Top

Business of Data Meets: Duke University Health System CAO Stephen Blackwelder

To celebrate being named one of the world’s top analytics leaders, Duke University Health System CAO Stephen Blackwelder talks about his professional achievements, his plans for 2020 and the future of data science in the healthcare industry

What were your greatest professional achievements in 2019?

The thing that I’m most proud of over the past year has been the establishment of a holistic training program for folks that are distributed throughout the organization.

As an academic medical center, we don’t have all the analysts neatly cordoned off in a little unit with a VP over them. They’re in departments and academic settings. They’re in different elements of the health system reporting up to different VPs and different siloed aspects of the organization.

Despite this, we endeavor to support all our analytics efforts with a consistent data and metrics base. We refer to this as ‘enterprisifying’ the independent projects – providing consistent data and model curation and deployment that maximizes model effectiveness while limiting accumulation of technical debt.

For example, we support our data science development with a data science lifecycle platform that allows containerized models to interact with a robust microservices infrastructure. That is still maturing, but it has already made a huge difference in terms of reliability and repeatability, allowing people to scale their data science efforts throughout the organization.

How will you build on those foundations through 2020?

What I was just describing is very foundational. At the ‘rubber meets the road’ end of things, we’ve had some consolidation of the leadership around the actual implementation of data science.

So, in place of the ‘beauty contest’ approach we started out with years ago – where if somebody could find a sexy clinical problem to pursue, they went off and started modeling it – we’re now seeing more rigorous alignment to the strategy of the organization.

ACTIVITIES
1. In the Blackwelder interview, which professional achievement from 2019 is he most proud of?
2. Transcribe everything in the Blackwelder interview from "To celebrate being" down to "aspects of the organization.".

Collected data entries

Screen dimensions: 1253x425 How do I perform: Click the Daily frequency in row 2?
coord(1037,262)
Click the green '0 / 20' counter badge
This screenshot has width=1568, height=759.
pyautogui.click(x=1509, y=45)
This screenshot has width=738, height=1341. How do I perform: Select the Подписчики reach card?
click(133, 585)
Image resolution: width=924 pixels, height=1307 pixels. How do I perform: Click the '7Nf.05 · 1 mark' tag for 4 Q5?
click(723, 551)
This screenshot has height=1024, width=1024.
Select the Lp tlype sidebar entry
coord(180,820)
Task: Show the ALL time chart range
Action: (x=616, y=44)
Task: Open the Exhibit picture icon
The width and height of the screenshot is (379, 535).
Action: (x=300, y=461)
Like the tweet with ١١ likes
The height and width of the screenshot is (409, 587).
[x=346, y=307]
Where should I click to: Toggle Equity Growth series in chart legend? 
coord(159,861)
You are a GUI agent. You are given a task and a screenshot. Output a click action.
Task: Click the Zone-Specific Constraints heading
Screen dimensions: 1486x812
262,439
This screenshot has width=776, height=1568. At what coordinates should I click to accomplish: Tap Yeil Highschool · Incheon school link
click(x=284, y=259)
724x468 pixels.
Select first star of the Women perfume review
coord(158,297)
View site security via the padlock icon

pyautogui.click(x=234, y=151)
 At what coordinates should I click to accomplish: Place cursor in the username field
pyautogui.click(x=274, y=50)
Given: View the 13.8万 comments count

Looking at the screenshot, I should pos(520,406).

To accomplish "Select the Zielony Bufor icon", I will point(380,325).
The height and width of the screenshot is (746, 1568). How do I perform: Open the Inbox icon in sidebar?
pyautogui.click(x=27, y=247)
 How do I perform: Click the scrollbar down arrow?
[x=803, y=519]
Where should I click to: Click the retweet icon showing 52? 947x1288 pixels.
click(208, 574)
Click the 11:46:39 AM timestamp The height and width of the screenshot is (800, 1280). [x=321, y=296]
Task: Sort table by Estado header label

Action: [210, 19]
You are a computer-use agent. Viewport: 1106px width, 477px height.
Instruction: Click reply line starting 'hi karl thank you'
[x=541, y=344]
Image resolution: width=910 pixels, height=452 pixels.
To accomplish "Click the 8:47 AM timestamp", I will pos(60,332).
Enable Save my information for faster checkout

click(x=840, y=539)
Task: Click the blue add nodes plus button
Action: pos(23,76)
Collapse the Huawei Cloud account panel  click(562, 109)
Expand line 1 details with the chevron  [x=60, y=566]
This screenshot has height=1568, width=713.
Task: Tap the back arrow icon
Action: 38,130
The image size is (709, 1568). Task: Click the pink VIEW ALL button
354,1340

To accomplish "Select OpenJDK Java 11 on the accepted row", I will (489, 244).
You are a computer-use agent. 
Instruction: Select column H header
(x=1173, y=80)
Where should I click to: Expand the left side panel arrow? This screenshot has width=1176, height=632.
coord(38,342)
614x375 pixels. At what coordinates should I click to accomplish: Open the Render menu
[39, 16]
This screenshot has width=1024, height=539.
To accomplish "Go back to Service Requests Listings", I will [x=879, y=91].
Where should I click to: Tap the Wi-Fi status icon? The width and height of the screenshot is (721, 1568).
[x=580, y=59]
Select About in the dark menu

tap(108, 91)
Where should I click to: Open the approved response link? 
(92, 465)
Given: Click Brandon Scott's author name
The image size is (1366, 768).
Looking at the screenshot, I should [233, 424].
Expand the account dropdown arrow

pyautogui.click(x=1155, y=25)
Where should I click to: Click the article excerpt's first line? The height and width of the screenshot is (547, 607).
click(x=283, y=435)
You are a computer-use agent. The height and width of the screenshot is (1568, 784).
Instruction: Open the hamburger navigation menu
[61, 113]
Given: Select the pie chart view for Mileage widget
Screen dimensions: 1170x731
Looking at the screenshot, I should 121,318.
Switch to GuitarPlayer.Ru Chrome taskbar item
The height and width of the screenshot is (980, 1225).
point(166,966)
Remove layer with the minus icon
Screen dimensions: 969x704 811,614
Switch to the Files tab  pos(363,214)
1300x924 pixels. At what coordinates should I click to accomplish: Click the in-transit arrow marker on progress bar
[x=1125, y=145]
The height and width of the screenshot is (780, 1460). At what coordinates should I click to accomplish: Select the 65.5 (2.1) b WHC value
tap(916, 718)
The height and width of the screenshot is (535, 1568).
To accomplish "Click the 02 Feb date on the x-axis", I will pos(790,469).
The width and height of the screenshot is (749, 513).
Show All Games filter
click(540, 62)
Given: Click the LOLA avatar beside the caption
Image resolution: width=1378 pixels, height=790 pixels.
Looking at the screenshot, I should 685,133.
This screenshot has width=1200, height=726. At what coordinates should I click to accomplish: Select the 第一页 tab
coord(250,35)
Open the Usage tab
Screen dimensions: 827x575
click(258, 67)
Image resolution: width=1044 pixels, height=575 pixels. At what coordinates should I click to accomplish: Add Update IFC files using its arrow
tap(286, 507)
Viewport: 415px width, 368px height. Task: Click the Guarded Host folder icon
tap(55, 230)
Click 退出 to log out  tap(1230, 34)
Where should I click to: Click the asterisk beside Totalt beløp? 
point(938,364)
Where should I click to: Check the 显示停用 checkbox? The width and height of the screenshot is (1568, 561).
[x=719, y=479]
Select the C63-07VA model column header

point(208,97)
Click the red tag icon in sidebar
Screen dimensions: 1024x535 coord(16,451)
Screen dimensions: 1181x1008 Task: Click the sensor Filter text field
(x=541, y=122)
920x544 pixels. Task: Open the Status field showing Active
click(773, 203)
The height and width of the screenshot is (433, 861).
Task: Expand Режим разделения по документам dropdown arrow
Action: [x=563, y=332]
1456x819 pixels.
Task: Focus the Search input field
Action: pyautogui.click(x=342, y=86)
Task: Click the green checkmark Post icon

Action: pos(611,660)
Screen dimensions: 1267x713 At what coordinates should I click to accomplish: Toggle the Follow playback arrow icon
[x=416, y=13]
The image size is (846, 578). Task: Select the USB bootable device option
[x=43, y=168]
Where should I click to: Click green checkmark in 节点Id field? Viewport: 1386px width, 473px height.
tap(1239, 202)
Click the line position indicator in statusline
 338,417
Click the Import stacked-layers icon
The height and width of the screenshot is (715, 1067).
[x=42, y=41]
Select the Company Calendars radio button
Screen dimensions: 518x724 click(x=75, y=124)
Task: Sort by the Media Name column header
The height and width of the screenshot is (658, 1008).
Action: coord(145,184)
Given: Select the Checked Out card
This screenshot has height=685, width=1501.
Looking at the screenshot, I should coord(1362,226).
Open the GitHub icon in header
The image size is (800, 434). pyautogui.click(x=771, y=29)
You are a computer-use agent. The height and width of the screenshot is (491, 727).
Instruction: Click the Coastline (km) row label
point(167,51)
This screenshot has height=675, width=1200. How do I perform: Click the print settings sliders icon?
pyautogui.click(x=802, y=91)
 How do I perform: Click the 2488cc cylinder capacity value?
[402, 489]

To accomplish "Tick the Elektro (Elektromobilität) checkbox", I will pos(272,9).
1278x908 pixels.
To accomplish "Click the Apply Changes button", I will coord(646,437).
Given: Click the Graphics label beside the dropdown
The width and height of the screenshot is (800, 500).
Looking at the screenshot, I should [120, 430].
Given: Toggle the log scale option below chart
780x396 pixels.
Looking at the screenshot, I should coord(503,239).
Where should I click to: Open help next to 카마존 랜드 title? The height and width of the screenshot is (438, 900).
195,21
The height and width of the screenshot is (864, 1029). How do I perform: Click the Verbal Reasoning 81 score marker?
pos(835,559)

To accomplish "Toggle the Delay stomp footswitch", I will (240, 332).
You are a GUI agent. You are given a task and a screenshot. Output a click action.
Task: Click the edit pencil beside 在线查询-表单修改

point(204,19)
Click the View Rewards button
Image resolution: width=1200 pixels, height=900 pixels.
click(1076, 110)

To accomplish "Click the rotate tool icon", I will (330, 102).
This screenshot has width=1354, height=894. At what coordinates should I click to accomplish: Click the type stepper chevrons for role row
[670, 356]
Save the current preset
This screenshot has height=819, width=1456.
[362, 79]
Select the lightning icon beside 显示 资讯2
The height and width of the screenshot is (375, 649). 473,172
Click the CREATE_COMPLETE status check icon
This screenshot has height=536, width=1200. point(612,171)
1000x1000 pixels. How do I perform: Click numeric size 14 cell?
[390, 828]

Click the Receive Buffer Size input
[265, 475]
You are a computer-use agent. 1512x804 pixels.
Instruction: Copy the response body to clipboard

YOUR RESPONSES
1. Establishing a holistic training program for analysts distributed throughout the organization.

2.
To celebrate being named one of the world’s top analytics leaders, Duke University Health System CAO Stephen Blackwelder talks about his professional achievements, his plans for 2020 and the future of data science in the healthcare industry

What were your greatest professional achievements in 2019?

The thing that I’m most proud of over the past year has been the establishment of a holistic training program for folks that are distributed throughout the organization.

As an academic medical center, we don’t have all the analysts neatly cordoned off in a little unit with a VP over them. They’re in departments and academic settings. They’re in different elements of the health system reporting up to different VPs and different siloed aspects of the organization.